Pictures must not appear in the copy. Restate exactly the lines below from the one with "Instruction: Click the" through the one with "Open Gom's dog", inclusive.

· · · ·

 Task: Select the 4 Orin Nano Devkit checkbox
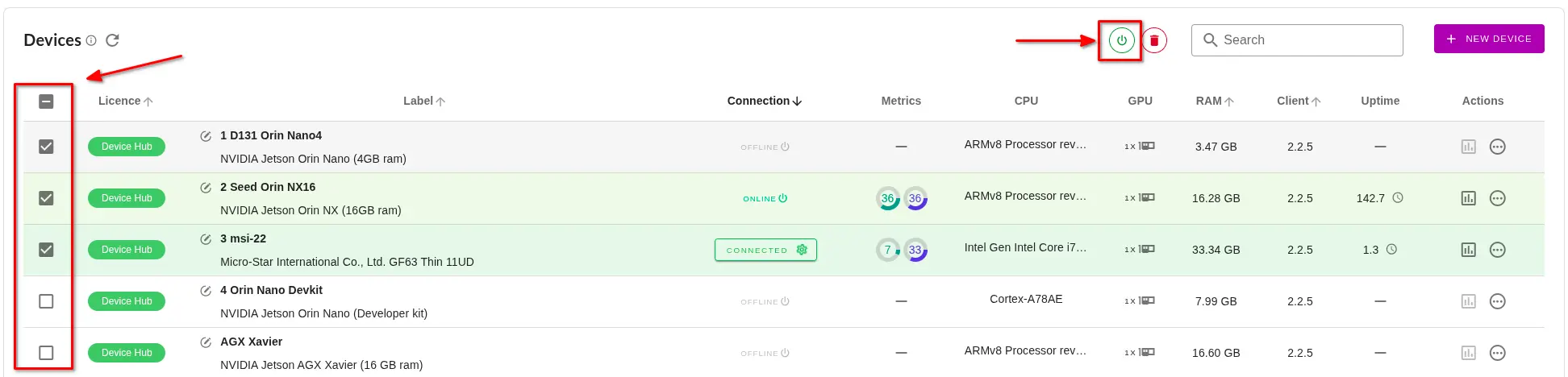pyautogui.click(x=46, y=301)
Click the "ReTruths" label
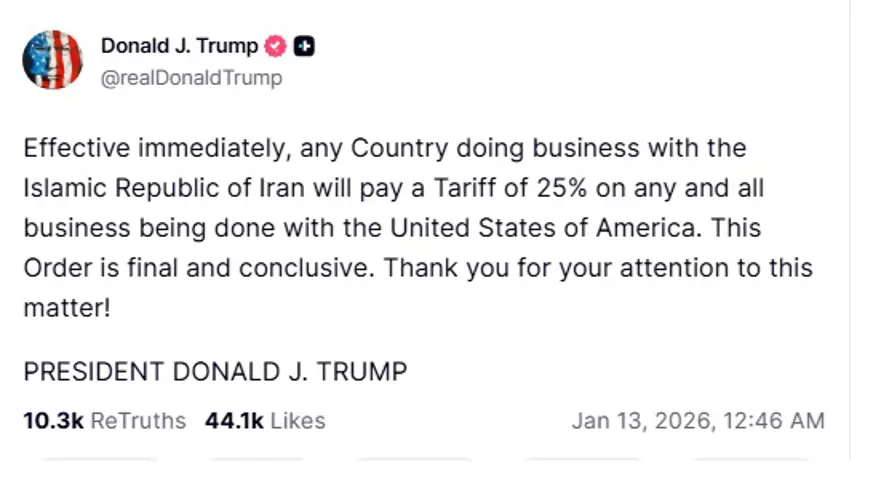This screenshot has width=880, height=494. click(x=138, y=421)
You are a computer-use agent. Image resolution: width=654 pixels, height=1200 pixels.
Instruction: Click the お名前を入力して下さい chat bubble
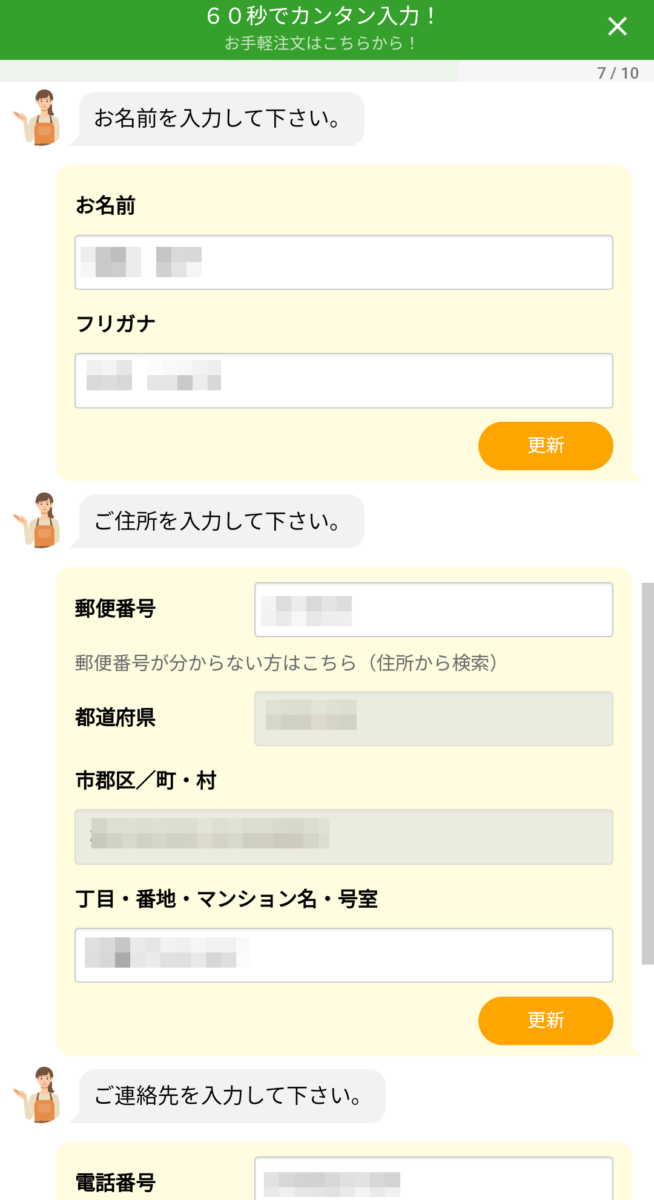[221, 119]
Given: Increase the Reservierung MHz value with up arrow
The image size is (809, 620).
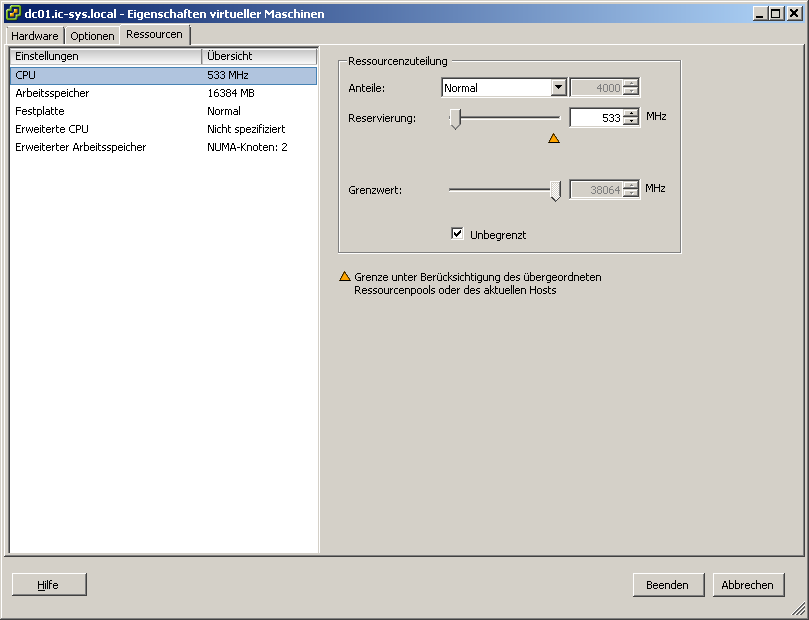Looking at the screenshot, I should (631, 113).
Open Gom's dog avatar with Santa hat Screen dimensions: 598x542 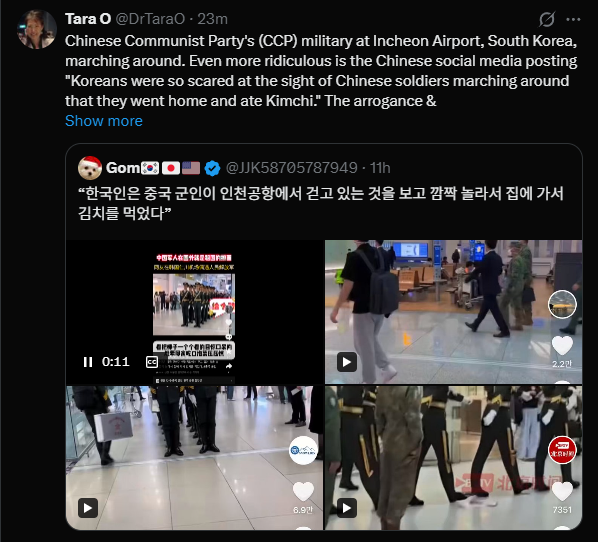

· · · ·

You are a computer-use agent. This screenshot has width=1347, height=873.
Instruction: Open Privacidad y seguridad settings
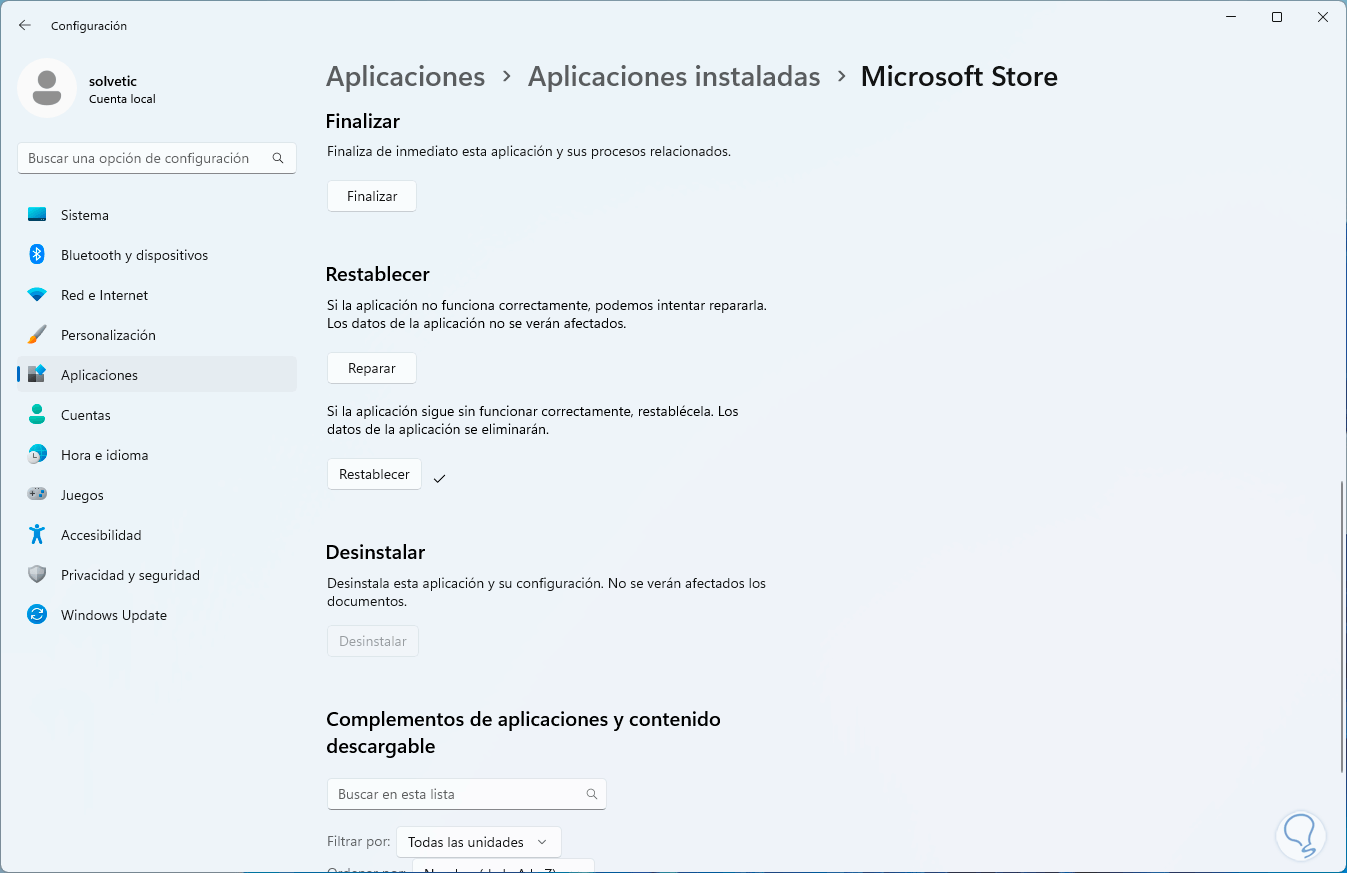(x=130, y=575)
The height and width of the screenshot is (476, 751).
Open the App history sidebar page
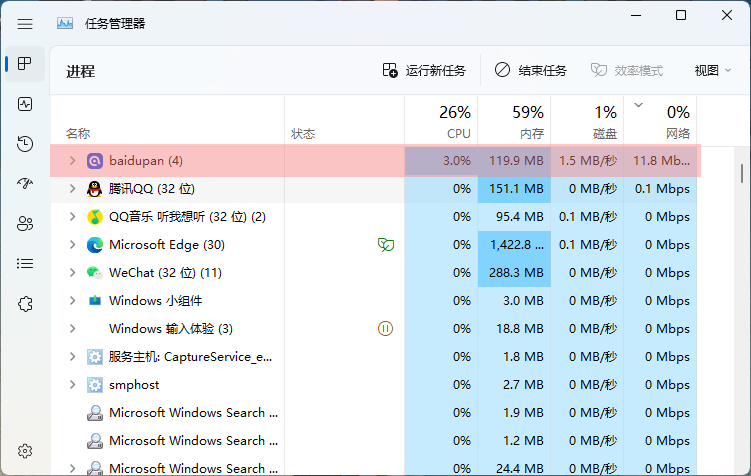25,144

· · · ·

**SOLUTION**
Instruction: Click the お名前を入力して下さい chat bubble
[221, 119]
Given: Increase the Reservierung MHz value with up arrow
The image size is (809, 620).
Looking at the screenshot, I should (631, 113).
Open Gom's dog avatar with Santa hat Screen dimensions: 598x542 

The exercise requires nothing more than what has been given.